▶ _Problems_
- a) For the comment on Calfee, Litz and shooting, say whether each statement agrees with it: (i) Calfee had an academic education; (ii) the writer quotes Kissinger; (iii) the writer recommends keeping records to measure results in club shooting. Answer each with yes or no and quote the deciding words.
- b) In the comment on Calfee, Litz and shooting, whom does the writer say they honor?

▶ _Document segment_
--

Importantly, Calfee did not have an academic education and it was easy to pass negative views on his work with academic technicalities (which have fallen short as time has proven) rather than examine the concepts because Calfee could not say why it worked but he could
repeat results because he knew what to do make it work through experiment. You don’t have to know how a microwave works, but someone did break the ground to enable us to just press the buttons and further the knowledge. The inverse problem arises when people put things in the too hard basket and scoff at academics. It’s a cultural thing.
Litz, like quality commentators, has a great mind, and perhaps will quantify the things for economic advantage and rightly so, while in the meantime some already practice with success and won’t give out a free lunch and rightly so because they have done the work to get a competitive edge. It’s naive to think otherwise. As Kissinger once said, “It’s not about relations, it’s about interests.” It’s a competitive world. It’s not about challenges to respond. That’s why it is wise to seek broad counsel and sort things out for yourself with the right questions. Others countries are now playing catchup. Let them. Australians have let a lot of good ideas slip from “Ugg boots to Wi-fi.”
It’s not so much about this theory or that theory, but an ability to compartmentalize and identify known factors and their magnitude in the combined effect for better results and being a creative thinker to push the envelope. Great minds have a thirst for knowledge and new ideas. For some it’s just about winning rather than the journey with like minded people to make you better. That’s why I honour Cam McEwan.
When someone says they don’t check ES, then I say that experience is biased towards dealing with difficult wind to obtain better scores or understanding the effects of light. Keep records and you will have enough data to measure results in club shooting.

--

▶ _Available data_
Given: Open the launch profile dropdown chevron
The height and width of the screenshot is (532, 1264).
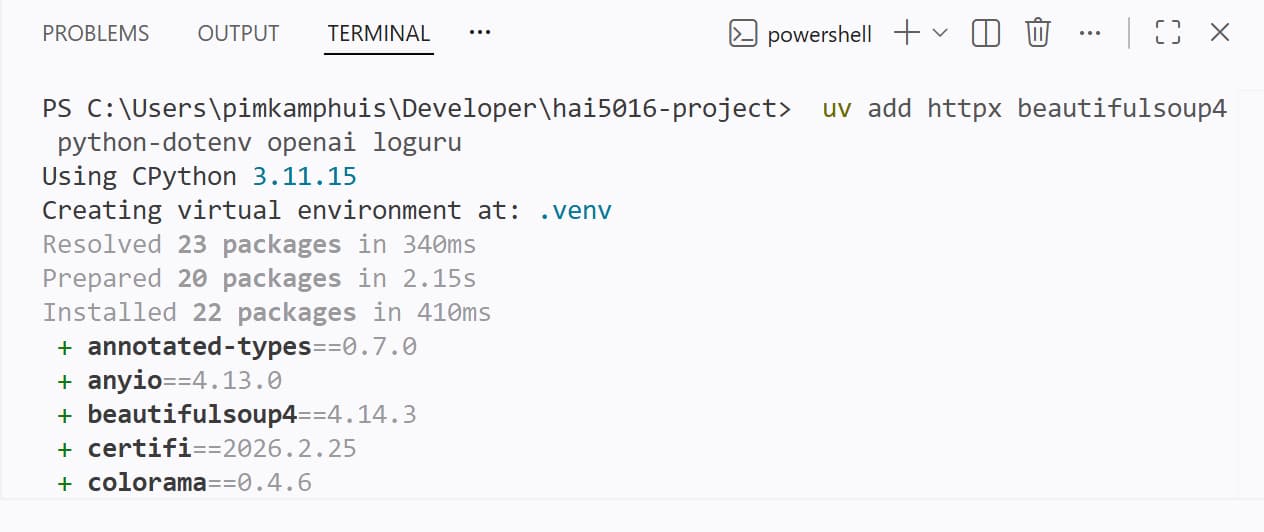Looking at the screenshot, I should point(940,33).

--

▶ _In response_
- a)
(i) No: "Calfee did not have an academic education"
(ii) Yes: "As Kissinger once said, “It’s not about relations, it’s about interests.”"
(iii) Yes: "Keep records and you will have enough data to measure results in club shooting."

- b) Cam McEwan.